Task details >>
Every entry must be given again exactly as it is written.

Input data >>
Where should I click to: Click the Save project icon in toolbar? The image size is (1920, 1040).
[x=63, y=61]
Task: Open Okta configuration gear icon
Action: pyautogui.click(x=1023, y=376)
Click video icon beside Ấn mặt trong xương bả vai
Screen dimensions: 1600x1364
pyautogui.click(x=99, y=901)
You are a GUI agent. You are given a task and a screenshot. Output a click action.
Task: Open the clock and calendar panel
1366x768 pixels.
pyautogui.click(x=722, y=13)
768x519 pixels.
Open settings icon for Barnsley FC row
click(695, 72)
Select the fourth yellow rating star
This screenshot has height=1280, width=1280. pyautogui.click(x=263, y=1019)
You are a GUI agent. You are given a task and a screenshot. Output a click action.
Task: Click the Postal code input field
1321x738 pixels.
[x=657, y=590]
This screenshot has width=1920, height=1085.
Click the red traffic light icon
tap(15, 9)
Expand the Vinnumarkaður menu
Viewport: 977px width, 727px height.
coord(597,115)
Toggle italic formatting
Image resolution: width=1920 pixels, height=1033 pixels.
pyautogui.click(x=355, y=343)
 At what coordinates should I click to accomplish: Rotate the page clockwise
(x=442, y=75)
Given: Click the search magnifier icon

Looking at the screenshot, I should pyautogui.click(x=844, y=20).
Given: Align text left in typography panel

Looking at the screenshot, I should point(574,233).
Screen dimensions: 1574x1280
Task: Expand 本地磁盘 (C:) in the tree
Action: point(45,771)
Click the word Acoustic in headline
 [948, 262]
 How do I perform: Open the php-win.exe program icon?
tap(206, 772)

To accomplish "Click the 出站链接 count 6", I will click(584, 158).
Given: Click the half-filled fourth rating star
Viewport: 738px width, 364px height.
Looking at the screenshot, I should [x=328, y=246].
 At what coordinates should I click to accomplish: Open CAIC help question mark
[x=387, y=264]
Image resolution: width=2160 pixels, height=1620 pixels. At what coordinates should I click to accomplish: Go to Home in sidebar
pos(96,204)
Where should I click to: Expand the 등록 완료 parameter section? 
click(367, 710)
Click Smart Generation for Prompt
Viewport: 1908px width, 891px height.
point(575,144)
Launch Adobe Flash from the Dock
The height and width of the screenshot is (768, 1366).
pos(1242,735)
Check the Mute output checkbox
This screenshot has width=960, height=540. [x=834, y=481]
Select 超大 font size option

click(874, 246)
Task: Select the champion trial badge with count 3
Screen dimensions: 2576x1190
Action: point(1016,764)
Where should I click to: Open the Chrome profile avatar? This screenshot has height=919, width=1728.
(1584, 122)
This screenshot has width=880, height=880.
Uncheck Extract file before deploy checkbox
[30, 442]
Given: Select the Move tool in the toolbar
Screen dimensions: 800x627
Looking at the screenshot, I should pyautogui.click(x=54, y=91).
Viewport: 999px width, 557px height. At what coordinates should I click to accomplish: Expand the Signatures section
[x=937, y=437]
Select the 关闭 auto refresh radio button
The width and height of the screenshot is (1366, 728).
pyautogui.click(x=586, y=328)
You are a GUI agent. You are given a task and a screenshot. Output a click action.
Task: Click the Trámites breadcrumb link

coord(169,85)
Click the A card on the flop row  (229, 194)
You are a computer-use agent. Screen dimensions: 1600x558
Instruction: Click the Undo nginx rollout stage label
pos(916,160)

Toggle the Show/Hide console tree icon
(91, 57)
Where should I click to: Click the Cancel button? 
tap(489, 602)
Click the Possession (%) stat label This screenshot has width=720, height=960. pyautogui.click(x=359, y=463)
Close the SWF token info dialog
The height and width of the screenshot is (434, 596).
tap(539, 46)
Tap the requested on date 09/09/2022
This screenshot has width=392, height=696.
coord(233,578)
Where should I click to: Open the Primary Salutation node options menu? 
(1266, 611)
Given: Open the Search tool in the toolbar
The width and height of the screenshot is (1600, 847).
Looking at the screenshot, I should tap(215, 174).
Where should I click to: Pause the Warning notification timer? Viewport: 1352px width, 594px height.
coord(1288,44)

Task solution >>
Where should I click to: Click the Save project icon in toolbar? The image size is (1920, 1040).
[x=63, y=61]
Task: Open Okta configuration gear icon
Action: pyautogui.click(x=1023, y=376)
Click video icon beside Ấn mặt trong xương bả vai
Screen dimensions: 1600x1364
pyautogui.click(x=99, y=901)
You are a GUI agent. You are given a task and a screenshot. Output a click action.
Task: Open the clock and calendar panel
1366x768 pixels.
pyautogui.click(x=722, y=13)
768x519 pixels.
Open settings icon for Barnsley FC row
click(695, 72)
Select the fourth yellow rating star
This screenshot has height=1280, width=1280. pyautogui.click(x=263, y=1019)
You are a GUI agent. You are given a task and a screenshot. Output a click action.
Task: Click the Postal code input field
1321x738 pixels.
[x=657, y=590]
This screenshot has width=1920, height=1085.
Click the red traffic light icon
tap(15, 9)
Expand the Vinnumarkaður menu
Viewport: 977px width, 727px height.
coord(597,115)
Toggle italic formatting
Image resolution: width=1920 pixels, height=1033 pixels.
pyautogui.click(x=355, y=343)
 At what coordinates should I click to accomplish: Rotate the page clockwise
(x=442, y=75)
Given: Click the search magnifier icon

Looking at the screenshot, I should pyautogui.click(x=844, y=20).
Given: Align text left in typography panel

Looking at the screenshot, I should point(574,233).
Screen dimensions: 1574x1280
Task: Expand 本地磁盘 (C:) in the tree
Action: point(45,771)
Click the word Acoustic in headline
 [948, 262]
 How do I perform: Open the php-win.exe program icon?
tap(206, 772)

To accomplish "Click the 出站链接 count 6", I will click(584, 158).
Given: Click the half-filled fourth rating star
Viewport: 738px width, 364px height.
Looking at the screenshot, I should [x=328, y=246].
 At what coordinates should I click to accomplish: Open CAIC help question mark
[x=387, y=264]
Image resolution: width=2160 pixels, height=1620 pixels. At what coordinates should I click to accomplish: Go to Home in sidebar
pos(96,204)
Where should I click to: Expand the 등록 완료 parameter section? 
click(367, 710)
Click Smart Generation for Prompt
Viewport: 1908px width, 891px height.
point(575,144)
Launch Adobe Flash from the Dock
The height and width of the screenshot is (768, 1366).
pos(1242,735)
Check the Mute output checkbox
This screenshot has width=960, height=540. [x=834, y=481]
Select 超大 font size option

click(874, 246)
Task: Select the champion trial badge with count 3
Screen dimensions: 2576x1190
Action: point(1016,764)
Where should I click to: Open the Chrome profile avatar? This screenshot has height=919, width=1728.
(1584, 122)
This screenshot has width=880, height=880.
Uncheck Extract file before deploy checkbox
[30, 442]
Given: Select the Move tool in the toolbar
Screen dimensions: 800x627
Looking at the screenshot, I should pyautogui.click(x=54, y=91).
Viewport: 999px width, 557px height. At what coordinates should I click to accomplish: Expand the Signatures section
[x=937, y=437]
Select the 关闭 auto refresh radio button
The width and height of the screenshot is (1366, 728).
pyautogui.click(x=586, y=328)
You are a GUI agent. You are given a task and a screenshot. Output a click action.
Task: Click the Trámites breadcrumb link

coord(169,85)
Click the A card on the flop row  (229, 194)
You are a computer-use agent. Screen dimensions: 1600x558
Instruction: Click the Undo nginx rollout stage label
pos(916,160)

Toggle the Show/Hide console tree icon
(91, 57)
Where should I click to: Click the Cancel button? 
tap(489, 602)
Click the Possession (%) stat label This screenshot has width=720, height=960. pyautogui.click(x=359, y=463)
Close the SWF token info dialog
The height and width of the screenshot is (434, 596).
tap(539, 46)
Tap the requested on date 09/09/2022
This screenshot has width=392, height=696.
coord(233,578)
Where should I click to: Open the Primary Salutation node options menu? 
(1266, 611)
Given: Open the Search tool in the toolbar
The width and height of the screenshot is (1600, 847).
Looking at the screenshot, I should tap(215, 174).
Where should I click to: Pause the Warning notification timer? Viewport: 1352px width, 594px height.
coord(1288,44)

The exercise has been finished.